_WHAT YOU SHOULD DO_: Below are some records; output exactly the lines from the line with "Given: Click the Teacher 62574 green bar" to the line with "Screen dimensions: 1000x1334", both ends kept, and nothing more.

_EXERCISE INPUTS_:
+++

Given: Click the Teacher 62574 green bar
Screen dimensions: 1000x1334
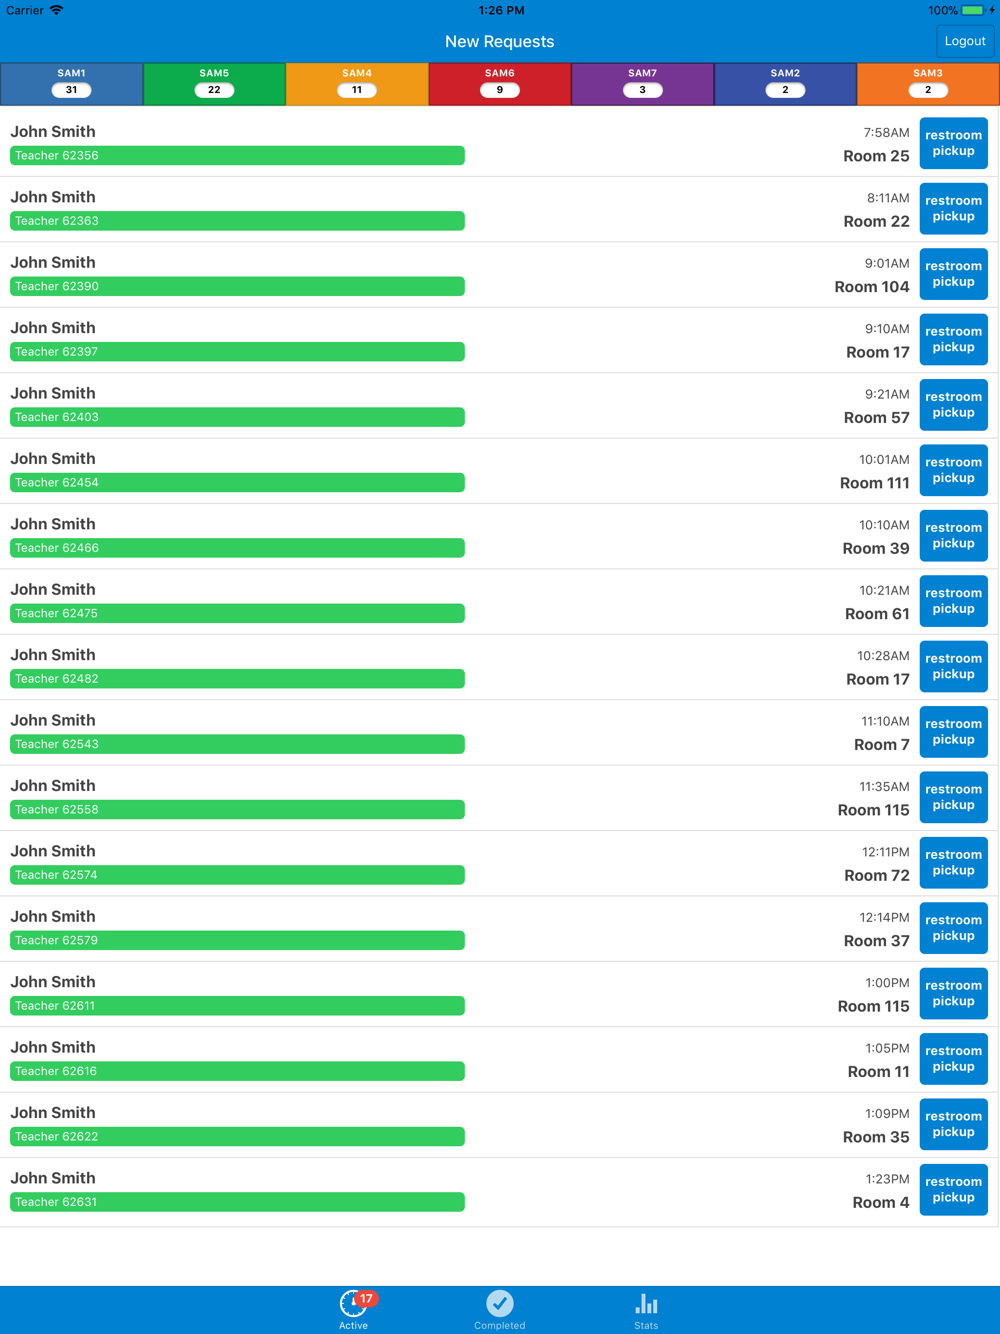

+++

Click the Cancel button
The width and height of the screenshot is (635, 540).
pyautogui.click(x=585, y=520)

+++

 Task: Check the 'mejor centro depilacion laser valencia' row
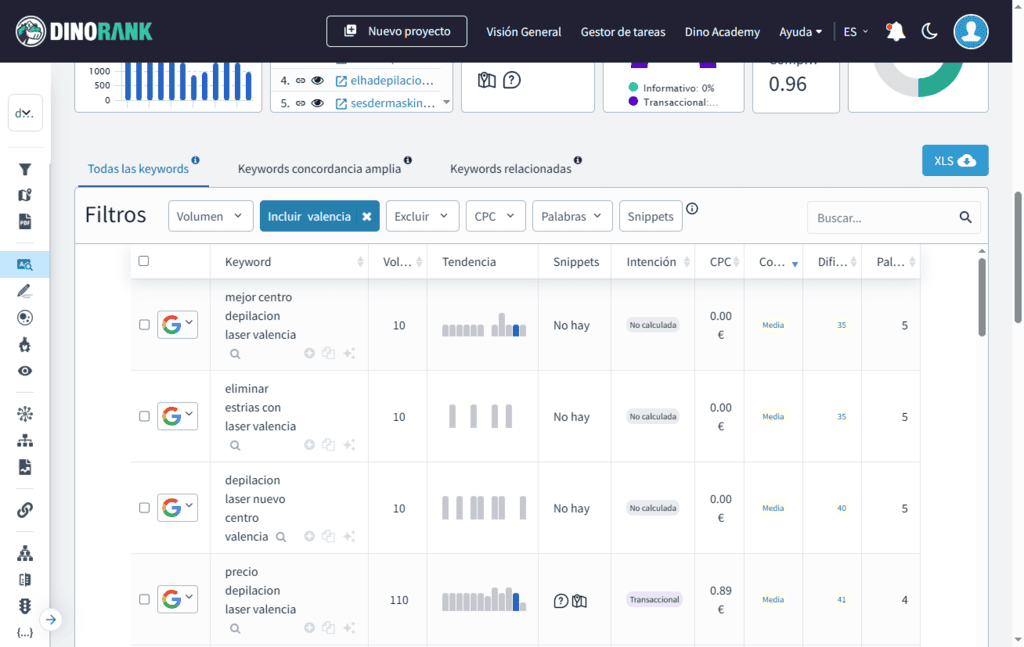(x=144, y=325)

+++

_SOLUTION FOR THIS PROBLEM_:
Given: Click the Teacher 62574 green bar
Screen dimensions: 1000x1334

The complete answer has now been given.